■ **SELECTED EXCERPT**
========

A non-invasive brain imaging technique developed by researchers measures the brain changes. This provides early diagnostic clues for Alzheimer's disease (AD). Their work is reported in the Journal of Alzheimer's Disease.
"Alzheimer's disease has become a silent tsunami in the aging population," says Dr. Mandal, who is associated with the National Brain Research Center, Gurgaon, India, and Johns Hopkins University School of Medicine. "This discovery of a diagnostic technique that requires no blood work or radiation, and that can be conducted in less than fifteen minutes, may offer hope to Alzheimer's disease patients and their families."
Dr. Mandal and his co-investigators studied the brains of normal controls, AD patients, and patients with mild cognitive impairment (MCI) using multi-voxel 31P magnetic resonance spectroscopy (MRS) imaging, along with an advanced analytical tool, to assess brain chemistry in the hippocampal regions. They observed during the course of their study that the left hippocampus becomes alkaline in AD patients, which is in contrast to the normal aging process in which the brain tends to be more acidic.

========

■ **AVAILABLE DATA**
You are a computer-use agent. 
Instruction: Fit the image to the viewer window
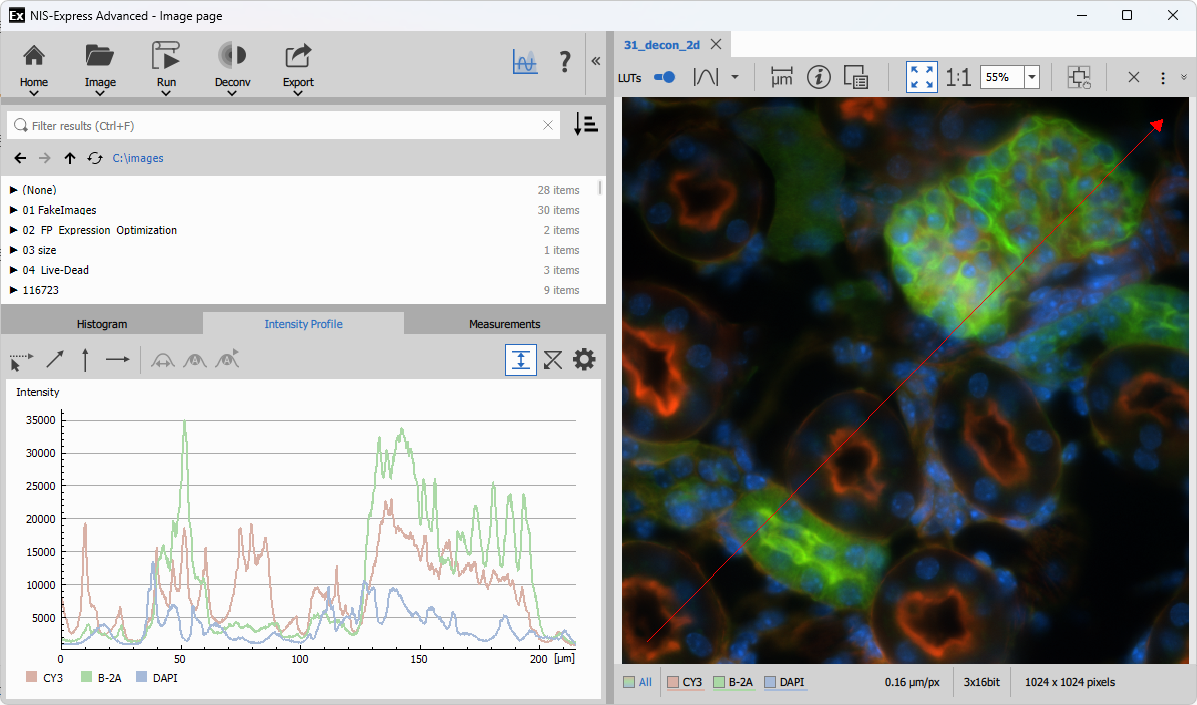pos(921,76)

========

■ **WORK ORDER 1**
Transcribe the passage on Alzheimer's brain imaging above. Begin with the words "A non-invasive brain" and end after "of Alzheimer's Disease.".
■ **WORK ORDER 2**
Go on with the passage on Alzheimer's brain imaging from the point where it stops.

■ **EXPECTED OUTPUT 1**
A non-invasive brain imaging technique developed by researchers measures the brain changes. This provides early diagnostic clues for Alzheimer's disease (AD). Their work is reported in the Journal of Alzheimer's Disease.

■ **EXPECTED OUTPUT 2**
Dr. Mandal and his colleagues also identified four brain chemicals that change significantly in pre-Alzheimer and Alzheimer disease patients compared to normal subjects. They are phosphomonoester (PME), the building block of neuronal membrane; phosphodiester (PDE), the membrane degradation product; phosphocreatine (PCr), stored energy for brain functioning; and adenosine triphosphate (-ATP), the source of brain energy. The level of PME is significantly decreased in the left hippocampal areas of these patients, and the levels of PDE, PCr, and -ATP are increased.
"In the left hippocampus the increase in pH to the alkaline range, along with statistically significant increases in PDE, PCr, and -ATP and decreases in PDE, serve as a promising new biomarker for AD," notes Dr. Mandal. He and his colleagues plan to conduct longitudinal studies with Alzheimer and Parkinson patients with larger sample sizes to investigate specificity of their test. "It is our hope that such clinical research, using state-of-the-art technology, may give new hope to cognitively impaired patients for an earlier and more predictable AD diagnosis."